The flavor symmetry in the standard model and the triality symmetry

TL;DR

This paper explores the triality symmetry of octonions in fermion and boson fields within the standard model, proposing a connection to dark matter and flavor degrees of freedom.

Contribution

It introduces the concept of triality symmetry in fermion and boson fields and suggests its potential role in dark matter and flavor structure in the standard model.

Findings

Triality symmetry relates fermion and boson spinors and vectors.

Electromagnetic interactions may be sensitive to triality, affecting dark matter detection.

Quarks are likely insensitive to triality, implying larger flavor degrees of freedom.

Abstract

A Dirac fermion is expressed by a 4 component spinor which is a combination of two quaternions and which can be treated as an octonion.
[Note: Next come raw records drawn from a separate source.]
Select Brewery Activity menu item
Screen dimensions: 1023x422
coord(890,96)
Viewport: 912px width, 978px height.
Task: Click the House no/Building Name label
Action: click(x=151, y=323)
The octonion possesses the triality symmetry, which defines symmetry of fermion spinors and bosonic vector fields. The triality symmetry relates three sets of spinors and two sets of vectors, which are transformed among themselves via transformations $G_{23}, G_{12}, G_{13}$, $G_{123}$ and $G_{132}$. If the electromagnetic (EM) interaction is sensitive to the triality symmetry, i.e. EM probe selects one triality sector, EM signals from the 5 transformed world would not be detected, and be treated as the dark matter. According to an astrophysical measurement, the ratio of the dark to ordinary matter in the universe as a whole is almost exactly 5. We expect quarks are insensitive to the triality, and triality will appear as three times larger flavor degrees of freedom in the lattice simulation.